Não vou mentir que ano passado fiquei de cama por umas três semanas sem conseguir comer, e depois de dois meses de novo, perdi quilos que ainda não foram recuperados, pedi demissão, demiti alguém, provavelmente acabei com a vida de alguém, e depois eu tava bem de novo, só assim.

Minha tristeza é muito intensa, mas pelo menos agora é só quando tem um motivo. A depressão é uma doença tão pesada que acredito realmente que só quem já passou por essa experiência sabe exatamente do que eu tô falando. Você vive numa bolha apática num nível que parece que operaram seu cérebro e que uma eutanásia é bem-vinda a qualquer momento, e seria um favor, inclusive. E eu ainda, sim, acho que as pessoas falam muito pouco disso, ou pensam pouco nisso, ou só não passam por isso, e por isso é isso.

Quando cheguei, pedi pra Alexa tocar qualquer música do Department of Eagles, sentei no sofá e fiquei olhando em volta, tentando entender o que eu me tornei. Uma adulta. Responsável, normal, ainda, sim, com problemas mentais, mas que às vezes parecem ser de tanto se sentir normal num mundo de gente completamente doente mental.

Eu não quero mais muitas coisas do que eu queria, inclusive que já tive e vi que não eram nada demais. Eu já não sinto muita coisa que eu sentia, porque vivi e percebi que não era nada demais também. E que se alguma coisa acontecer, eu dou um jeito, porque como eu disse ano passado, depois de x coisa nada de pior podia acontecer. Aconteceu. Ficou tudo bem. Ah porque não sei o que não sei o que lá. Acontece também, e fica tudo bem depois. Eu vou fazer o quê?

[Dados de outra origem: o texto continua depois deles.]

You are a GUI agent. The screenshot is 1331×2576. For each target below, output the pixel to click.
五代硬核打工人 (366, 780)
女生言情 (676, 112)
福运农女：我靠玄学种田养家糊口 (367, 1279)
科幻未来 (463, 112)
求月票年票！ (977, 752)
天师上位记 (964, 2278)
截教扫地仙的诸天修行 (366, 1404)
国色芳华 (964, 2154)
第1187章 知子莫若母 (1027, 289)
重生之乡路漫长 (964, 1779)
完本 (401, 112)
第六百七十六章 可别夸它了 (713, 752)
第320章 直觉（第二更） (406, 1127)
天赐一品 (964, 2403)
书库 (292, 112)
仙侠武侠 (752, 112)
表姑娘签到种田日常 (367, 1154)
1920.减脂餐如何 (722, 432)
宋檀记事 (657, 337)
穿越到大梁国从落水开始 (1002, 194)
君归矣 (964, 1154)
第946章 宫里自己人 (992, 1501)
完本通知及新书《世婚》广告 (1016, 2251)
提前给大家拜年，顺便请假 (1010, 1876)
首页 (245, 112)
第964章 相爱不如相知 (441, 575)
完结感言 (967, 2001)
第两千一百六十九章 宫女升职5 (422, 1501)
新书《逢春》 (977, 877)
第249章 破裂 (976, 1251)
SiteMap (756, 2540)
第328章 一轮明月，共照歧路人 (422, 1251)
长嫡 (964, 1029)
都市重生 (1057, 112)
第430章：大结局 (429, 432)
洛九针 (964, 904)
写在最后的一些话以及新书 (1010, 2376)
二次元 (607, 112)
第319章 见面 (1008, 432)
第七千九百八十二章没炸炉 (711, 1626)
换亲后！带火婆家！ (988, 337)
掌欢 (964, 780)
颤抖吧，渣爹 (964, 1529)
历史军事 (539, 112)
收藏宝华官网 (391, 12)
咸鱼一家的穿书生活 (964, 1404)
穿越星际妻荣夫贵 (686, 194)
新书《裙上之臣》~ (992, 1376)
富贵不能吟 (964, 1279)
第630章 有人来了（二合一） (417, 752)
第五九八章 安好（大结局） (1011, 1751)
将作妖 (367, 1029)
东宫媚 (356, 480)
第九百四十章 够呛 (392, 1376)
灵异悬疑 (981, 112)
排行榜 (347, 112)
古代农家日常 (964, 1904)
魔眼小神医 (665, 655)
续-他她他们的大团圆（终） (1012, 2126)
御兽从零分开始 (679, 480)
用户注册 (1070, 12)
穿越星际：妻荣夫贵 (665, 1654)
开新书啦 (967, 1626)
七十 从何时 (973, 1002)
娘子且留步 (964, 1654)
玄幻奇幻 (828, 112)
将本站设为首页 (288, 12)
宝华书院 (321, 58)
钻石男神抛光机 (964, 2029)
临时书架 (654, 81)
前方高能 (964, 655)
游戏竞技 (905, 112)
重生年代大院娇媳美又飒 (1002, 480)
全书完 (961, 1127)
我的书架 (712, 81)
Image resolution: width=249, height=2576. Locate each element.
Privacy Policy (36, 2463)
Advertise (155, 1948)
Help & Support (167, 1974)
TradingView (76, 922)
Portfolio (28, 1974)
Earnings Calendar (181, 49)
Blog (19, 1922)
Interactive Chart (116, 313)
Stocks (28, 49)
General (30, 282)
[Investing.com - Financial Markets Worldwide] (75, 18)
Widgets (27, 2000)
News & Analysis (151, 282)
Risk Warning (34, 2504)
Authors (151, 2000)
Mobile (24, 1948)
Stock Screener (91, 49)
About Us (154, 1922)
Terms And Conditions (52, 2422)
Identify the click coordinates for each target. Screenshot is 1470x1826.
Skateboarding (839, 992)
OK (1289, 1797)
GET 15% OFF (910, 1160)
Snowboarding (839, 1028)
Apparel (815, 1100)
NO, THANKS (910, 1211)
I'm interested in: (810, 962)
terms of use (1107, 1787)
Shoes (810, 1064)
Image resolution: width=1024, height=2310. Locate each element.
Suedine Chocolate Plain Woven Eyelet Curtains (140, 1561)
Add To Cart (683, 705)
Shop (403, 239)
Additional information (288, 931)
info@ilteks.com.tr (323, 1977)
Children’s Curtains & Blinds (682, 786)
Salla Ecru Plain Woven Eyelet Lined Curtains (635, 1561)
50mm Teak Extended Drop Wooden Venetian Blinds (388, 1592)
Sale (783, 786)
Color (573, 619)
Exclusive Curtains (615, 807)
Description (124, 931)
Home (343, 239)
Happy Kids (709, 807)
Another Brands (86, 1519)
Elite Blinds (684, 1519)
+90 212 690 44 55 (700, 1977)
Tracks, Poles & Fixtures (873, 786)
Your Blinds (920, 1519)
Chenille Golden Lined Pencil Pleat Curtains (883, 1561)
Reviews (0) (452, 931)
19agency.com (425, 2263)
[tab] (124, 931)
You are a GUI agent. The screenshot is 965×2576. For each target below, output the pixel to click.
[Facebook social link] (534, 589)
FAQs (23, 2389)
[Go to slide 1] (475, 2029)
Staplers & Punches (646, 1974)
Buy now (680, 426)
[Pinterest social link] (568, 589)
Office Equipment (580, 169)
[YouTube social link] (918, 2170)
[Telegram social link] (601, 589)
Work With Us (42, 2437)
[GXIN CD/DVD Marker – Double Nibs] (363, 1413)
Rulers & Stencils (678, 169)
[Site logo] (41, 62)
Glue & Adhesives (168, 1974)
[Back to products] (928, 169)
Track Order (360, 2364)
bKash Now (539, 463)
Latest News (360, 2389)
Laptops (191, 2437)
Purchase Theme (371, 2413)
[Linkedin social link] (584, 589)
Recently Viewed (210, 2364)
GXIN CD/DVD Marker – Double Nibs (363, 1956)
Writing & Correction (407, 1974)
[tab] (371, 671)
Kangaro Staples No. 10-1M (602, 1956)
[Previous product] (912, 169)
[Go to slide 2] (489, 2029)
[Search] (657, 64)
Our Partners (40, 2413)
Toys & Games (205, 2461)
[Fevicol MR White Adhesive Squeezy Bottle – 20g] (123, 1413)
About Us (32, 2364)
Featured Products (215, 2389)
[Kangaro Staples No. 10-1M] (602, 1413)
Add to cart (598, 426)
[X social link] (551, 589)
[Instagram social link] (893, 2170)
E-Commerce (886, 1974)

Olhei mais perto no espelho enquanto pensava essas coisas, tentei entender porque minha cara parece tanto a de um bicho, porque meus olhos são tao grandes, porque tenho tanta sarda, que que tem dentro de mim? É alma, é? É consciência? Dá pra salvar e por numa IA, que vai aprender minha personalidade e ser engraçadinha com as pessoas quando eu não estiver mais aqui?

Cheguei numa conclusão que sei lá também, o pior que pode acontecer já vai acontecer de qualquer forma. Enquanto isso, eu só quero conseguir me conectar de verdade com todos os sentimentos que eu conseguir, e conhecer o máximo de pessoas que se sentem como eu me sinto, e já tá bom. Vai valer a pena aí. E eu vou olhar no espelho, respirar fundo, e pensar, rapaz mas cê é doida demais hein bichinha? É isso aí, marcha.